Loss of SNAP benefits often means a shift in household spending.

“If families can’t rely on SNAP, they have to use their limited income on food—which means cutting back on medical care, rent, or utilities,” Mmari says. “That’s a cycle that worsens poverty.”

And hunger doesn’t stay at home; it follows kids to school. Children who are hungry can’t focus, can’t learn, and often struggle with emotional regulation. Mmari’s research has further highlighted the link between food insecurity and poorer mental health outcomes in youth, compounding long-term educational and social challenges.

Consequences for Food Banks

Organizations like the Capital Area Food Bank in Washington D.C. are seeing an alarming increase in need. “We’ve been distributing more than twice the amount of food we did in 2019, serving 64 million meals last year alone,” says Duda. Yet with major SNAP cuts looming, food banks will be asked to do even more.

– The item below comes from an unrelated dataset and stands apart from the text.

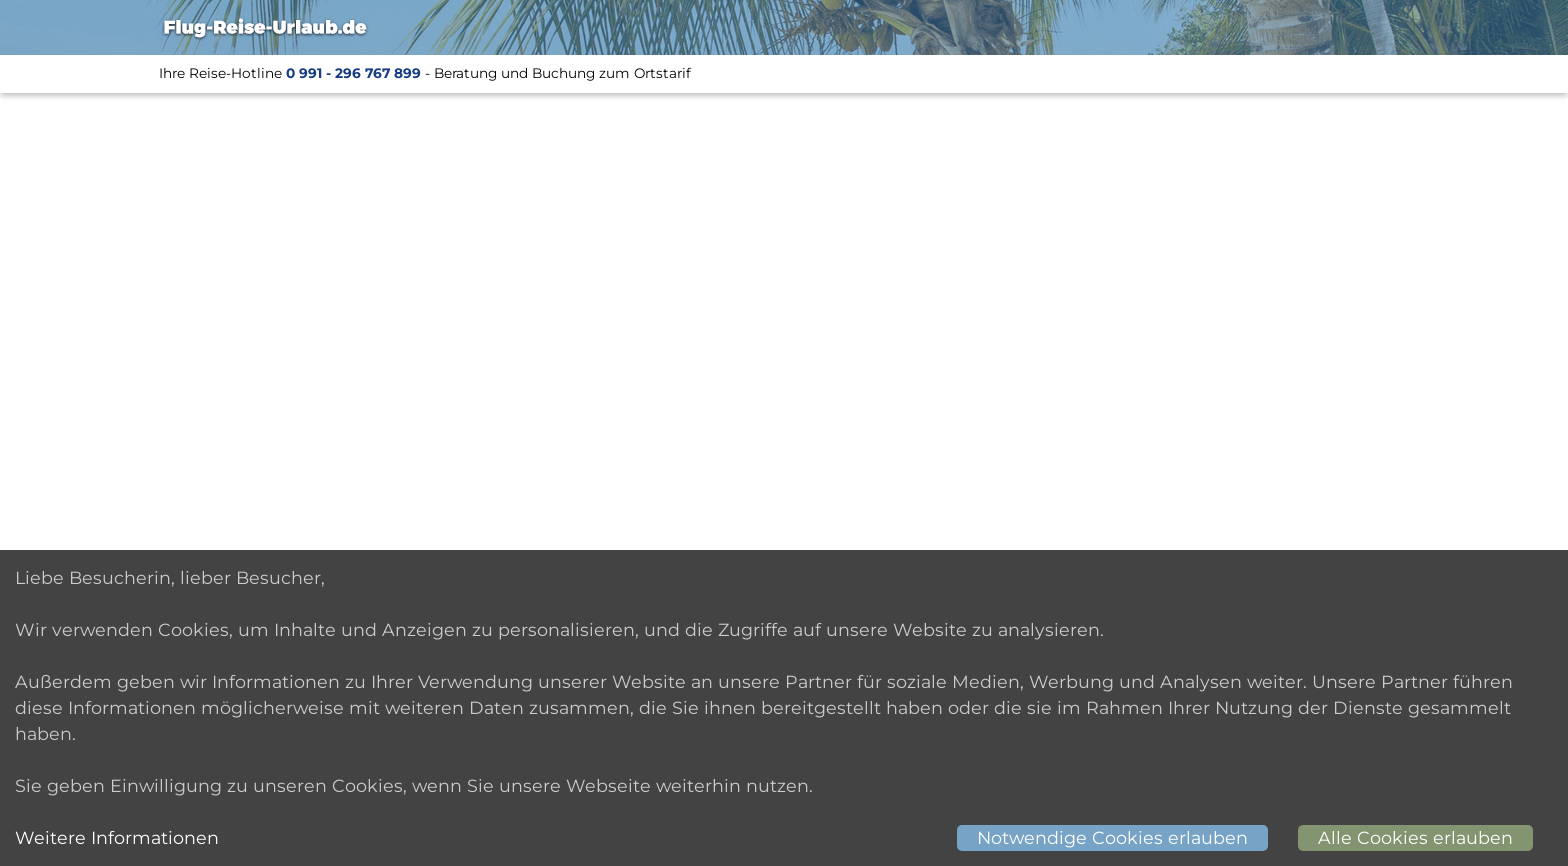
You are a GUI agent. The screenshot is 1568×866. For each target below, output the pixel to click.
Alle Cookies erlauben (1415, 837)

It might not be possible. If 50,000 families in D.C. lose an average of $171 in SNAP benefits per month, as the food bank projects, local nonprofits could be swamped.

“We rely on the support of our community,” Duda says. “But we also need people to spread the word and push for more sustainable policy solutions.”

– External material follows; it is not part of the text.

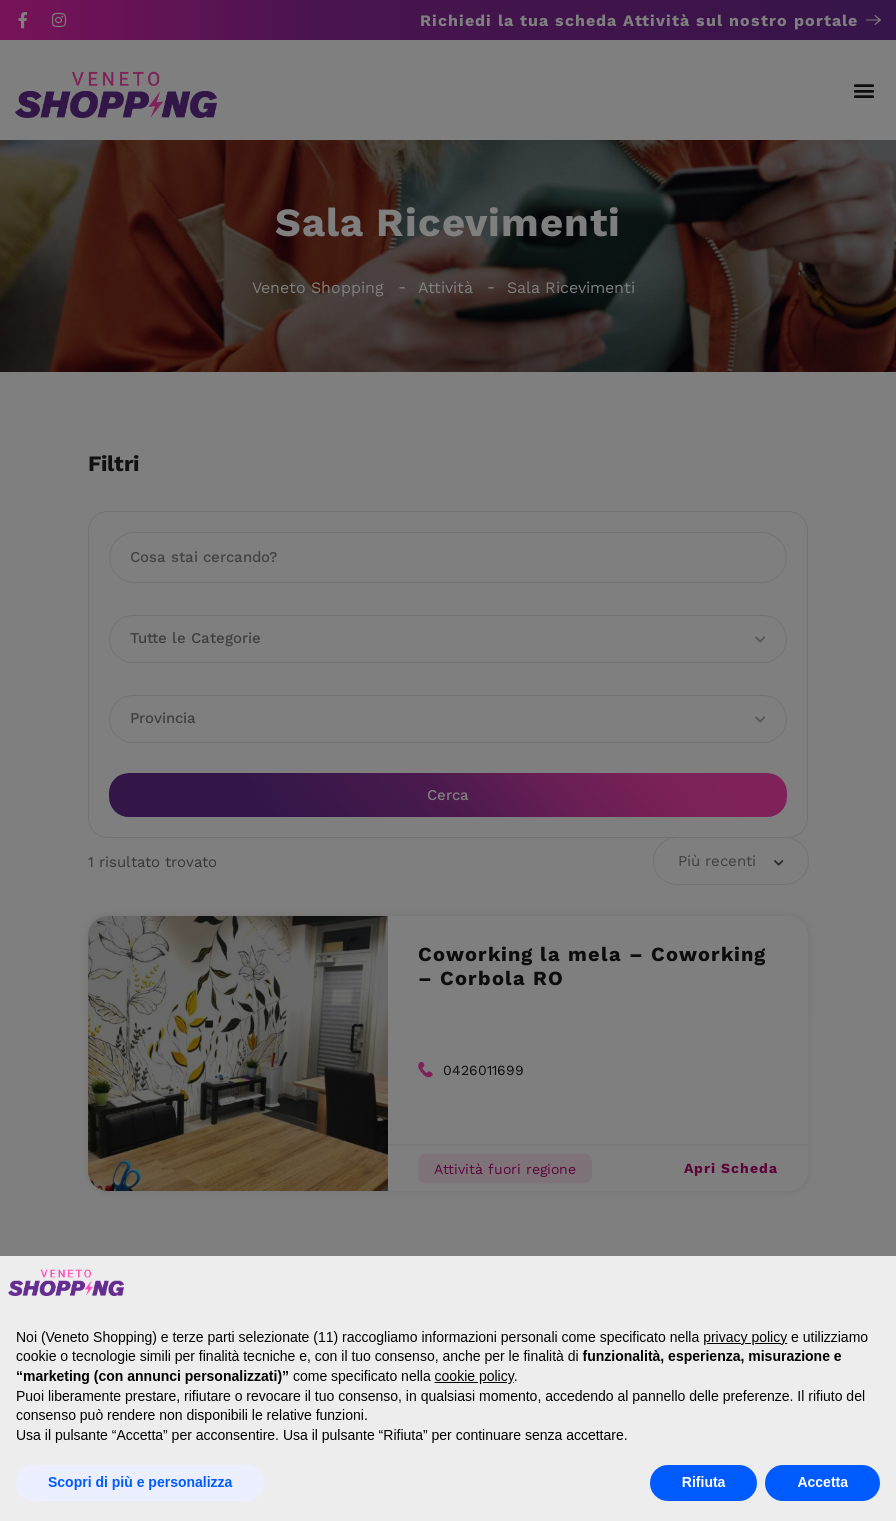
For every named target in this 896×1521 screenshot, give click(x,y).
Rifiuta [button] (704, 1482)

Taking Action to Address Hunger

There are ways to help, both in the short and long term.

  1. Donate Smart: Shelf-stable proteins like beans, canned fish, peanut butter, and cooking oil are always in demand. Spices and whole grains go a long way. Financial donations are even more effective, because they allow food banks to buy in bulk—for every $1 donated to the Capital Area Food Bank, they can provide two meals.

     
  2. Volunteer: Help pack food boxes, tend a community garden, or serve after-school meals. Food banks depend on a network of hands-on support. Last year, 14,000 people volunteered nearly 40,000 hours in the D.C. region alone.

     
  3. Support Youth-Driven Solutions: In Baltimore, Mmari is piloting a project called Fresh Funds, which gives adolescents their own digital grocery stipends.

     
  4. Elevate Community-Led Programs: Groups like HeartSmiles and Grow Home are already feeding youth as part of their programming. “Any youth program—no matter the focus—should include a meal,” says Mmari. “It’s that simple.” Programs like these build trust and reduce stigma, and they’re run with the community, not just for it.

     
  5. Advocate for Targeted Policy Changes: Mmari urges policymakers to prioritize families with adolescents, large households, and opportunity youth. “We need to stop seeing all households as the same,” she says. “Some are more vulnerable and need more tailored support.”

The solution isn’t charity alone. It’s community power, policy change, and a refusal to accept that hunger is inevitable.